Start of Exercise materials
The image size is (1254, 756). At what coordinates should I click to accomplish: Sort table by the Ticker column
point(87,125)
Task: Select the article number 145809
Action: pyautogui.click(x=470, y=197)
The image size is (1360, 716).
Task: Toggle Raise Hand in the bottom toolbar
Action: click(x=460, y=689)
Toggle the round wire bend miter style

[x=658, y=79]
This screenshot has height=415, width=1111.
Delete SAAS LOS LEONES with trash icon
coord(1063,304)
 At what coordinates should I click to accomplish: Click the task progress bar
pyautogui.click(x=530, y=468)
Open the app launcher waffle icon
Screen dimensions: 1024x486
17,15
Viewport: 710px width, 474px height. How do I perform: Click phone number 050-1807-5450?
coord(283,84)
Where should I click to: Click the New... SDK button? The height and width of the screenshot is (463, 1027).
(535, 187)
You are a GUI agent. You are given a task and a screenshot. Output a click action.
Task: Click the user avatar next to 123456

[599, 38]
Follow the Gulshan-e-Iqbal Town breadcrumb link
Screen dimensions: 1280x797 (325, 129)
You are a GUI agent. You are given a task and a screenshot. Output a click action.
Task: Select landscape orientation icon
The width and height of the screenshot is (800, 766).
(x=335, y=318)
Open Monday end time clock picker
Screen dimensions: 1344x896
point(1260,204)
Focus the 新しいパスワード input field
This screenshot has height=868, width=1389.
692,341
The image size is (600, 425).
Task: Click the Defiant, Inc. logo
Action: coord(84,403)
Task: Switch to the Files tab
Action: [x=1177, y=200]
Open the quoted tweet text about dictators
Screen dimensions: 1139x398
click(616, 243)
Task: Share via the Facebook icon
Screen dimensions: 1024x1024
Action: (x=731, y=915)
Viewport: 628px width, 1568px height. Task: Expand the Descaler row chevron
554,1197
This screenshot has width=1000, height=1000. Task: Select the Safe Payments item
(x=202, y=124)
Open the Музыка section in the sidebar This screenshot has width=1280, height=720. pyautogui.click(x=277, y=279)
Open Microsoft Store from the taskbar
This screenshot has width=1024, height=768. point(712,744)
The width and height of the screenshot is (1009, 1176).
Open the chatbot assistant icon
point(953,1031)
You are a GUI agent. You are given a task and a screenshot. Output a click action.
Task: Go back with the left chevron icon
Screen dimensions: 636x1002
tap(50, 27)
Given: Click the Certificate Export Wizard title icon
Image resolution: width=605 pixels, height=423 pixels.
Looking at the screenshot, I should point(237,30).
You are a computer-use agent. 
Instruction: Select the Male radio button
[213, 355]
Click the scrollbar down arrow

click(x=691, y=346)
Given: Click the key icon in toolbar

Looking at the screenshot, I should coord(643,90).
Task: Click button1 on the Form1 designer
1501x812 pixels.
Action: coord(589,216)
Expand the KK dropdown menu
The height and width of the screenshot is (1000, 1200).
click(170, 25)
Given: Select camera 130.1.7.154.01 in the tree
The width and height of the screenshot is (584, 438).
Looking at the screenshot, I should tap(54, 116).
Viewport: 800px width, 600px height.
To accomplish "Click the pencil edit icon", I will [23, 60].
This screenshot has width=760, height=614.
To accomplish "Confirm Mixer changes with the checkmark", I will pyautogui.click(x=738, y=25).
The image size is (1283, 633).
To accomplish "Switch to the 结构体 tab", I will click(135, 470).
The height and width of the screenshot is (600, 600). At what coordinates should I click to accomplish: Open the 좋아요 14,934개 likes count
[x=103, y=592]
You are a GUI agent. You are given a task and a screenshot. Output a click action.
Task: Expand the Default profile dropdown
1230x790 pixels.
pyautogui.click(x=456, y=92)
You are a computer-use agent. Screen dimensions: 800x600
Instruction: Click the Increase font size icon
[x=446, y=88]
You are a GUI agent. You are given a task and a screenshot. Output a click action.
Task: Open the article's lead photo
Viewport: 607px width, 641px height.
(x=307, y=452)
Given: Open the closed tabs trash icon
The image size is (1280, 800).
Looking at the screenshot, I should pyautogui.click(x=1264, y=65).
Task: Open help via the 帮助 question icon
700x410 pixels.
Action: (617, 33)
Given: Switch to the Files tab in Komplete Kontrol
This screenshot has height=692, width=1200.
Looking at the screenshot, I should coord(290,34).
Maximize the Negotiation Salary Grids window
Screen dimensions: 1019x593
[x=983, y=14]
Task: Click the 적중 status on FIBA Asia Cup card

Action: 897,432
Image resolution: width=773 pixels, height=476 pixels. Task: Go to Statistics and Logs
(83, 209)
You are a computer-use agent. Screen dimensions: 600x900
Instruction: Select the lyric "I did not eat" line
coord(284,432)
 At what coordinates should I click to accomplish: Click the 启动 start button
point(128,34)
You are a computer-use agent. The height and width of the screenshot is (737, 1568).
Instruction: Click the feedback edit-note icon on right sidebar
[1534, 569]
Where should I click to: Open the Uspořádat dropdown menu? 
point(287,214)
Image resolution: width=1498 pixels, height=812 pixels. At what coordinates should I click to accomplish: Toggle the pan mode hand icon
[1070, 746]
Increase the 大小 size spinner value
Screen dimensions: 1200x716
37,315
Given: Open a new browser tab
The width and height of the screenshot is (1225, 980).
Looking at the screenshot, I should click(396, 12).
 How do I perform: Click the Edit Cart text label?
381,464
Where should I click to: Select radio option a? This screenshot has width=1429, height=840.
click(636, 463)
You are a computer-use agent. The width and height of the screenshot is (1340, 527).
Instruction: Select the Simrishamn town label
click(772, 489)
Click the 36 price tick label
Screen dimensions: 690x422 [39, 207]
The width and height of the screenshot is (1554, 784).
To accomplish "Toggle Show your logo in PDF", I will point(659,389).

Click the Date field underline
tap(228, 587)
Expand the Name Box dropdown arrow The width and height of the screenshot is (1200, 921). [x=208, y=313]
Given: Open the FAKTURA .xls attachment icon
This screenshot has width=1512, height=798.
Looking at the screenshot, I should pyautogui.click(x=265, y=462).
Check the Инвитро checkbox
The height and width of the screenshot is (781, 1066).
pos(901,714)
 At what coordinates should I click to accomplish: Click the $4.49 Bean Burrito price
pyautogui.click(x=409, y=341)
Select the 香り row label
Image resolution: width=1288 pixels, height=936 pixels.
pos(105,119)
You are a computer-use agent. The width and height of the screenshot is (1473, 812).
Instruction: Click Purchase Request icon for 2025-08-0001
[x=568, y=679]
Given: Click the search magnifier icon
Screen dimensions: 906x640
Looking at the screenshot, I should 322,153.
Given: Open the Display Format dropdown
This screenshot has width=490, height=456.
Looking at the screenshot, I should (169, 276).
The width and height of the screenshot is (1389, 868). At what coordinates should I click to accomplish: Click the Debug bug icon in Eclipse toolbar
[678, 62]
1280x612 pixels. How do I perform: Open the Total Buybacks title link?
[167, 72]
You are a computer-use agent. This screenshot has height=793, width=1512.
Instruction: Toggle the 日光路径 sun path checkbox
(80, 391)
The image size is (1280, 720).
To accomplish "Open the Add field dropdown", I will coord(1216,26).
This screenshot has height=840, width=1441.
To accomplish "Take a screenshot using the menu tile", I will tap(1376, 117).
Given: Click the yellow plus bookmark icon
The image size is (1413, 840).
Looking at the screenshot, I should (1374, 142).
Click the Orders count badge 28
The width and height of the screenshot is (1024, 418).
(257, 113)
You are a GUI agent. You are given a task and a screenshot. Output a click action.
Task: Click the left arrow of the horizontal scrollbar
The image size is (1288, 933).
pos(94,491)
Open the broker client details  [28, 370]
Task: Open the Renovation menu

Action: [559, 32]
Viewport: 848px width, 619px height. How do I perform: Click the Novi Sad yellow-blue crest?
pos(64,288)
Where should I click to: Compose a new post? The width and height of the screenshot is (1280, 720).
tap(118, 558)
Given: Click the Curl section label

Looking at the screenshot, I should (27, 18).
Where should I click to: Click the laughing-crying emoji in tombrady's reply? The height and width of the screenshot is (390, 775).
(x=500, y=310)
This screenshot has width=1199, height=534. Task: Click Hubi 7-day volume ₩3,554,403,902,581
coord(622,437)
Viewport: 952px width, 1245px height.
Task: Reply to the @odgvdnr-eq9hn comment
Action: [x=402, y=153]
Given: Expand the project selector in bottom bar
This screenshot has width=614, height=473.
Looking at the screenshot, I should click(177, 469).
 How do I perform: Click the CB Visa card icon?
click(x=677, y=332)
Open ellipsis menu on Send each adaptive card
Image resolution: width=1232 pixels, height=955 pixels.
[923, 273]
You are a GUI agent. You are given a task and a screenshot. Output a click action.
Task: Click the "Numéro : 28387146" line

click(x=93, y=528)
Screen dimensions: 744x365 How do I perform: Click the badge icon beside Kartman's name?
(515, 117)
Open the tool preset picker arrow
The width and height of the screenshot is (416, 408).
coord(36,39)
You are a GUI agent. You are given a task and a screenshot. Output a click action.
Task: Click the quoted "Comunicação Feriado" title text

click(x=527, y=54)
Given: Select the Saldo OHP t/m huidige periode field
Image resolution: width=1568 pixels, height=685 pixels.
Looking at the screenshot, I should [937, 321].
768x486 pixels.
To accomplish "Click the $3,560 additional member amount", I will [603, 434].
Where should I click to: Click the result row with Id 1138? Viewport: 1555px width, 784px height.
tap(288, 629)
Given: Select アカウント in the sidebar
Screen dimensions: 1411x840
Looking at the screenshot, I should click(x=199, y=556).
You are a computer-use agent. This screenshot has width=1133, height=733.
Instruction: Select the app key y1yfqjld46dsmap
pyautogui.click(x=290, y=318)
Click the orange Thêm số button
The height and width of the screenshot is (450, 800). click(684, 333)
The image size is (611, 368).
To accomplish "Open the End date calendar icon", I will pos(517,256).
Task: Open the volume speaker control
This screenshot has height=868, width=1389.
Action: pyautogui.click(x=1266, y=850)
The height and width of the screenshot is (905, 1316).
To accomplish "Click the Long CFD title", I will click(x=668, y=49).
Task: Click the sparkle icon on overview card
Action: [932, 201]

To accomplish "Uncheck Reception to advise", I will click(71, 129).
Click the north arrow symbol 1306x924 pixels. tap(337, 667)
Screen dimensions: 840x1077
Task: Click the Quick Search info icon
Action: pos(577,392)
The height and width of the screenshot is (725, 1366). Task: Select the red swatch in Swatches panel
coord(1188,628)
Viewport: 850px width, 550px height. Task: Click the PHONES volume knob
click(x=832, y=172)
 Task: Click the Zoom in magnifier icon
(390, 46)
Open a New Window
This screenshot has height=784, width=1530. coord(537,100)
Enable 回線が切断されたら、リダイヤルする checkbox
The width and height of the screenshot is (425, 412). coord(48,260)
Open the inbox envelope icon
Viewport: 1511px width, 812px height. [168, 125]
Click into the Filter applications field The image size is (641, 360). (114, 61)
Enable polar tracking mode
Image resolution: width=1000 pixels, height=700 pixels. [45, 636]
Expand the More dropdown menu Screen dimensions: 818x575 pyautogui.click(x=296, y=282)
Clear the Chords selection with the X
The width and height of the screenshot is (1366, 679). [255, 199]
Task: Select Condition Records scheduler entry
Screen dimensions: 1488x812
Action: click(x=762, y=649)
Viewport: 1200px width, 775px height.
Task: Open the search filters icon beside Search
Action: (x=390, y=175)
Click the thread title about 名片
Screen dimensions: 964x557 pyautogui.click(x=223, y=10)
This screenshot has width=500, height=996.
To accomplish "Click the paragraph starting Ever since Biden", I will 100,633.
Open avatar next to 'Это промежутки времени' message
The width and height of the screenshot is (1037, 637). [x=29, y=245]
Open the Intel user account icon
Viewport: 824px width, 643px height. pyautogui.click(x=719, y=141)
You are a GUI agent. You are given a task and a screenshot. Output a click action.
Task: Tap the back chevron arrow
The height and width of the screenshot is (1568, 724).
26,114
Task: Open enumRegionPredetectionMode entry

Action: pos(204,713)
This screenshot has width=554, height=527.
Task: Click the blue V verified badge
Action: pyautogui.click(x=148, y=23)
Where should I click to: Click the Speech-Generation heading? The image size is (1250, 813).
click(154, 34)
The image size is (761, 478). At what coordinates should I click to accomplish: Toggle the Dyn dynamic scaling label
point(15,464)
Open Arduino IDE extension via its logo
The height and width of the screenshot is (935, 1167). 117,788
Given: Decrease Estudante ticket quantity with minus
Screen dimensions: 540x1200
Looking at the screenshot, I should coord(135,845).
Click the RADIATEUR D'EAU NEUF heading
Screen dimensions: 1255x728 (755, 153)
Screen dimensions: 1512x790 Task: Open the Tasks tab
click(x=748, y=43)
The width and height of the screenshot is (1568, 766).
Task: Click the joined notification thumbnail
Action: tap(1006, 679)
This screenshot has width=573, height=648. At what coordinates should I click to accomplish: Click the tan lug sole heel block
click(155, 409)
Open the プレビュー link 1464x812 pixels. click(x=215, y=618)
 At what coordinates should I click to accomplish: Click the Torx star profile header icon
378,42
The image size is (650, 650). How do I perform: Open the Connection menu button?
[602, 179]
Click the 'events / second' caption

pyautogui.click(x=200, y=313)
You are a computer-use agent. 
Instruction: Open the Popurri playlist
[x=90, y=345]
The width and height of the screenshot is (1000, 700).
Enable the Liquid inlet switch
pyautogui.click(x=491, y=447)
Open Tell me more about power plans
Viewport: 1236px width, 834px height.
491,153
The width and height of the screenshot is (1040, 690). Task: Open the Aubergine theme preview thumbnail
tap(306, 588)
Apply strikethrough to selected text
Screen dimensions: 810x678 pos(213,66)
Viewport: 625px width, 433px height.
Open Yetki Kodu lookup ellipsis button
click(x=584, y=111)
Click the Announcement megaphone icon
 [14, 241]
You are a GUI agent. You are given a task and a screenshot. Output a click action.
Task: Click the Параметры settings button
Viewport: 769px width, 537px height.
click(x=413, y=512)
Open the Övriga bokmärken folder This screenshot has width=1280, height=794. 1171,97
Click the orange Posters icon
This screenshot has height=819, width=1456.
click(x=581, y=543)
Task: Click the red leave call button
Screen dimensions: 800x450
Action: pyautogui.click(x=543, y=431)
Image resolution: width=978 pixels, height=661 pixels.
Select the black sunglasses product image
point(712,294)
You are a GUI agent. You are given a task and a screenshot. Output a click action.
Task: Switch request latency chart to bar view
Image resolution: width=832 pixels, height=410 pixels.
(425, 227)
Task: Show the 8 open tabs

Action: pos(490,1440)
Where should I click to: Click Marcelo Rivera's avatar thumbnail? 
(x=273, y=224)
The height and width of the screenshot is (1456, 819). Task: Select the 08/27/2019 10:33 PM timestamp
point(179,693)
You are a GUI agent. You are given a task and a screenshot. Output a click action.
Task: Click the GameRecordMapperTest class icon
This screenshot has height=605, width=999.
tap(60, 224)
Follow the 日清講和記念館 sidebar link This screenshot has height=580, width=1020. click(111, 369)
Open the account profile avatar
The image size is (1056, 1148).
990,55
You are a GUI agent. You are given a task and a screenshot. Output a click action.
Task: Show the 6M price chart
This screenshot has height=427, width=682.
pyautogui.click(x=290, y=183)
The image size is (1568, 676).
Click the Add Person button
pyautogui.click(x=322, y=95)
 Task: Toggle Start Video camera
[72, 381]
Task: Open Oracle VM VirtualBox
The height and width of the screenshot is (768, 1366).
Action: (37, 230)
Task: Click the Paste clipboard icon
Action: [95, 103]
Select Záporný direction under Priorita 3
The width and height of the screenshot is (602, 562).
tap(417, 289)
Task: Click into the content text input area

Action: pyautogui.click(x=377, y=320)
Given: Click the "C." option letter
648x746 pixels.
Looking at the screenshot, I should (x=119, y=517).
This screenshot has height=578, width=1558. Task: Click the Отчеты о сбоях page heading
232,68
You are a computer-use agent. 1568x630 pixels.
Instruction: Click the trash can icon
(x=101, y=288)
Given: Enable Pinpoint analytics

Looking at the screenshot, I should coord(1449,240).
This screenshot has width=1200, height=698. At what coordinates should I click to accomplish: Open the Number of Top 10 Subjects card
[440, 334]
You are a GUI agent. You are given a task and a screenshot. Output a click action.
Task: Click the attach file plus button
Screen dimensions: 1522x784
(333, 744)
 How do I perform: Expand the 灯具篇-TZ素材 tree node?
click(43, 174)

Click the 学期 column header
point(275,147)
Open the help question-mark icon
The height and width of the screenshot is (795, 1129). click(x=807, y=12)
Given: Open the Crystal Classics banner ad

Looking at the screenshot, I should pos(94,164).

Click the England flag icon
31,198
End of Exercise materials
■ Aim of the task: All that is wanted is an exact copy of the lines above from the one with "The width and height of the screenshot is (1389, 868)." through the one with "Given: Click the yellow plus bookmark icon", with both ends included.

■ Worked solution:
The width and height of the screenshot is (1389, 868). At what coordinates should I click to accomplish: Click the Debug bug icon in Eclipse toolbar
[678, 62]
1280x612 pixels. How do I perform: Open the Total Buybacks title link?
[167, 72]
You are a computer-use agent. This screenshot has height=793, width=1512.
Instruction: Toggle the 日光路径 sun path checkbox
(80, 391)
The image size is (1280, 720).
To accomplish "Open the Add field dropdown", I will coord(1216,26).
This screenshot has height=840, width=1441.
To accomplish "Take a screenshot using the menu tile", I will tap(1376, 117).
Given: Click the yellow plus bookmark icon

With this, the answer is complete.